Mykhaylo Shestakov

Personal information
- Full name: Mykhaylo Serhiyovych Shestakov
- Date of birth: 12 April 1990 (age 36)
- Place of birth: Ladyzhyn, Soviet Union (now Ukraine)
- Height: 1.75 m (5 ft 9 in)
- Position: Striker

Team information
- Current team: SC Vilkhivtsi
- Number: 99

Youth career
- DYuSSh Ladyzhyn

Senior career*
- Years: Team / Apps / (Gls)
- 2010–2013: Avanhard-Enerhiya Ladyzhyn / 32 / (8)
- 2011: → Bastion Illichivsk (loan) / 0 / (0)
- 2011: → SKAD-Yalpuh Bolhrad (loan) / 1 / (0)
- 2012: → Sovignon Tayirove (loan) / 11 / (7)
- 2013–2016: Real Pharma Odesa / 54 / (8)
- 2016–2017: Balkany Zorya / 11 / (1)
- 2017–2018: Zhemchuzhyna Odesa / 38 / (17)
- 2018–2019: Nyva Vinnytsia / 17 / (6)
- 2019–2024: Veres Rivne / 114 / (33)
- 2024–: SC Vilkhivtsi / 37 / (8)

= Mykhaylo Shestakov =

Ukrainian footballer

Mykhaylo Serhiyovych Shestakov (Михайло Сергійович Шестаков; born 12 April 1990) is a Ukrainian professional footballer who plays as a striker.

==Career==
He played for several Ukrainian amateur football clubs and then spent time with some Ukrainian clubs that played in the Ukrainian Second League and Ukrainian First League.
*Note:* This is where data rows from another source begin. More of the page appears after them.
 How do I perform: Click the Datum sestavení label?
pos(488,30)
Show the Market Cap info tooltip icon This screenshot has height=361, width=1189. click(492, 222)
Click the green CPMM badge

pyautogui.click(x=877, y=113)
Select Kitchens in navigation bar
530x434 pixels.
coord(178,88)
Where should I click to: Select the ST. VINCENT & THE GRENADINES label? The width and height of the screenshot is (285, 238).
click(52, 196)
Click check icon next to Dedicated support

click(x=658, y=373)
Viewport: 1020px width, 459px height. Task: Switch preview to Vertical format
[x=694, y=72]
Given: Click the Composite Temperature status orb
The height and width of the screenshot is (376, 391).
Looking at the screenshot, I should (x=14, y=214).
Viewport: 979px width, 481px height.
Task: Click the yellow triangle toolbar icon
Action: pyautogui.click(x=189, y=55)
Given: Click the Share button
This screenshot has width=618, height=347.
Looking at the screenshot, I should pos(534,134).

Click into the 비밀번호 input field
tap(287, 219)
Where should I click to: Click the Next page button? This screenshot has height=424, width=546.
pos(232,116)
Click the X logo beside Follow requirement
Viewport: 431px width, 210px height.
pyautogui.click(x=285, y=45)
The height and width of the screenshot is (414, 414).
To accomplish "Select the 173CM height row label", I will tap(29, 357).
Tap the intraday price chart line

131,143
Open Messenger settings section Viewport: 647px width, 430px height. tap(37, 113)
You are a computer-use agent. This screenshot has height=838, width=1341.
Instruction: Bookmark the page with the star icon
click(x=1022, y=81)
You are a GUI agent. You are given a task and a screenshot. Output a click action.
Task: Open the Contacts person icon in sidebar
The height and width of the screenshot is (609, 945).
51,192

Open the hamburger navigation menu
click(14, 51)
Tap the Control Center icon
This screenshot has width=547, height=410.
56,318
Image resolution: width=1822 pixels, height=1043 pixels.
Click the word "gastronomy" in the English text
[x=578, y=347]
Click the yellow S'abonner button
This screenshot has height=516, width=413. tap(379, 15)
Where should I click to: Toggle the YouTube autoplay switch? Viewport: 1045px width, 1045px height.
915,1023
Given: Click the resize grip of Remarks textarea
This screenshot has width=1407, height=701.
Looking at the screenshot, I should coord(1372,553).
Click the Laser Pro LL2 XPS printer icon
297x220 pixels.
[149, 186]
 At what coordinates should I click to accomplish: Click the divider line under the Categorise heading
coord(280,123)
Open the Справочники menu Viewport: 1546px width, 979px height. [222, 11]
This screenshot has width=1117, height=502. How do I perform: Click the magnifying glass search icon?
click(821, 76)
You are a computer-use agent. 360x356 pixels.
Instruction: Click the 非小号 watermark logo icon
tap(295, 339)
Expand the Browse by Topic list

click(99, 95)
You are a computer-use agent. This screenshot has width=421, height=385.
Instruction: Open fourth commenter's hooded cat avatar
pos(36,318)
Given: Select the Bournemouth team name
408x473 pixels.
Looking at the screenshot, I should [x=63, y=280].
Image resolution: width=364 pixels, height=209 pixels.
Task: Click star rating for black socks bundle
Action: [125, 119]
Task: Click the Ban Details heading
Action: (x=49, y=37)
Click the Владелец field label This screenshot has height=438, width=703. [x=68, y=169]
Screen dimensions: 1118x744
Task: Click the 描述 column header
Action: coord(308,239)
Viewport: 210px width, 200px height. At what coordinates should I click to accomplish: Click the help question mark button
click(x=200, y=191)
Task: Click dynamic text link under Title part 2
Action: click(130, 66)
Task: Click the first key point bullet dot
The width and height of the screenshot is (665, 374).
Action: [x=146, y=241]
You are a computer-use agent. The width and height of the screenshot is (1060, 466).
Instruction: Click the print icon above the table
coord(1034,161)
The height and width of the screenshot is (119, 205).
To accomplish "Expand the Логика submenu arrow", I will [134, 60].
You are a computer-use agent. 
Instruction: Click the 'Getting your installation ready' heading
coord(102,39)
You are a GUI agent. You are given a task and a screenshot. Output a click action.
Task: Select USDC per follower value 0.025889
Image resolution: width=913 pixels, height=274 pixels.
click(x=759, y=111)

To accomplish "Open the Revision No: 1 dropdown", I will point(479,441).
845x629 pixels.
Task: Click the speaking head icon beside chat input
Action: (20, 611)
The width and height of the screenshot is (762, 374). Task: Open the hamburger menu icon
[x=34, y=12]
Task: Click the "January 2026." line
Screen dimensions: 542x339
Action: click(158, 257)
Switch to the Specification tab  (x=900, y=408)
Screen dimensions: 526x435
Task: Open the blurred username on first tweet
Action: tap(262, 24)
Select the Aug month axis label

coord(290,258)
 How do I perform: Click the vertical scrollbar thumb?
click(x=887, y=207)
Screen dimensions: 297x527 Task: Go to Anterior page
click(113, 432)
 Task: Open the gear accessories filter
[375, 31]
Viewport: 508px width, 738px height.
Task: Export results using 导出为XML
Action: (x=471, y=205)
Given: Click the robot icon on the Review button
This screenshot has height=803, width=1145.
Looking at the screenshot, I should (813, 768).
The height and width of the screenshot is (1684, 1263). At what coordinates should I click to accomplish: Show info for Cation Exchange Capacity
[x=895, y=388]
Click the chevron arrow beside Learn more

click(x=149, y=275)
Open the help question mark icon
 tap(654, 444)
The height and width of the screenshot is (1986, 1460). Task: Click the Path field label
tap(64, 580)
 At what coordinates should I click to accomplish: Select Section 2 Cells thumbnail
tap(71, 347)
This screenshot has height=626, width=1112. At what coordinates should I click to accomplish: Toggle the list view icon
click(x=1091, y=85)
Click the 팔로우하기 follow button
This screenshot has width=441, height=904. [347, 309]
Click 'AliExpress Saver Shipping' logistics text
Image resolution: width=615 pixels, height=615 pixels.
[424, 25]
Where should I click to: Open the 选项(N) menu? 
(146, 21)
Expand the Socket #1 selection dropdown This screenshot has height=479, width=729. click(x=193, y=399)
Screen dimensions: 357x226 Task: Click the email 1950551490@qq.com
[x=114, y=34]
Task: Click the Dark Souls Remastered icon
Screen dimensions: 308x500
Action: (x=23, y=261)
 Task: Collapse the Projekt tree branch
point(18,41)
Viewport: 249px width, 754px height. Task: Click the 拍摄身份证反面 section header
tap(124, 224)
In the summer of 2021 he prolonged his contract for one year with Veres Rivne that was promoted to the Ukrainian Premier League. On 23 December 2022 he extended his contract with the club until July 2024.

==Personal life==
He is the twin brother of Ukrainian football player Serhiy Shestakov.